Despite rigorous efforts to flatten the curve, the coronavirus pandemic is wreaking havoc in all nooks of the planet. With more than 1.5 million deaths and over 68 million positive cases, COVID-19 has literally emerged as a perfect storm with no end in near sight. In the meantime, countries are planning to roll out the BioNTech vaccine developed by Pfizer, one of the largest pharmaceutical companies in the world. 

NHS issues new warning
The new vaccine developed by Pfizer is now widely considered the most effective weapon to contain the coronavirus pandemic. However, England's National Health Service (NHS), on Wednesday, warned that people with a history of allergic reactions should not receive the vaccine shot. 
Creatives coronavirus
NHS issued this warning after two people with a history of allergic reactions developed side effects. 

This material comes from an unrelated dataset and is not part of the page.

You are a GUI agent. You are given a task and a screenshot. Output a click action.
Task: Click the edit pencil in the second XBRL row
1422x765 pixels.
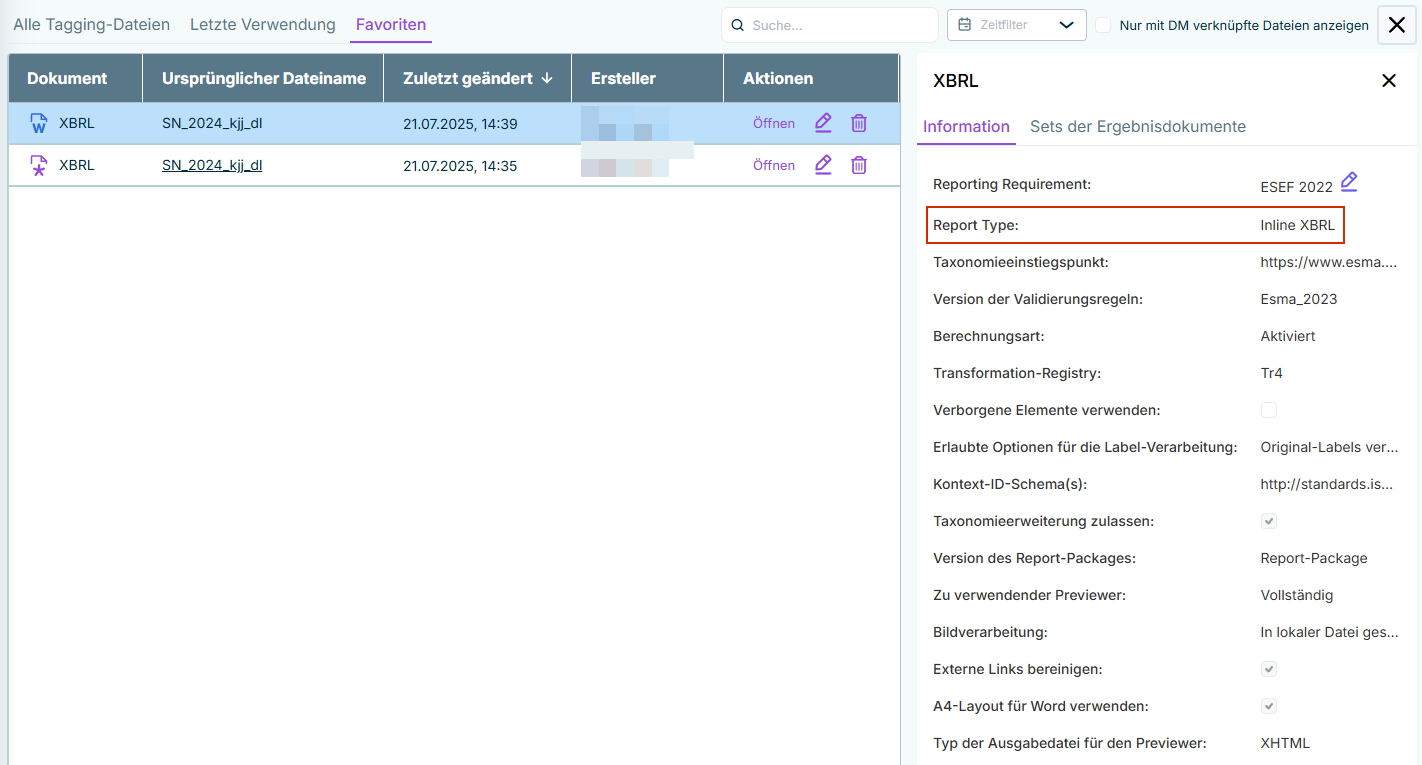[x=823, y=165]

"As is common with new vaccines the MHRA (regulator) have advised on a precautionary basis that people with a significant history of allergic reactions do not receive this vaccination," said Stephen Powis, National Medical Director for the NHS. 
Bell's palsy among participants
In the meantime, reports suggest that four people who received the COVID-19 vaccine developed by Pfizer during the trials developed Bell's palsy, a form of temporary facial paralysis. 
Even though there is no concrete evidence to connect the development of Bell's palsy to the Pfizer vaccine, Food and Drug Administration (FDA) has warned that doctors should watch for the alarming side effect and Pfizer should continue to monitor the effect of vaccine on the human body. 
As the safety concern regarding the vaccine looms large, Pfizer chief executive Albert Bourla revealed that the company did not "cut any corners" while rolling out the vaccines. Bourla revealed that the vaccine developed against coronavirus is tested like any other vaccine that is available in the market now. 
"This vaccine actually was tested, because of the scrutiny, with even higher standards in terms of how we do things," added Bourla.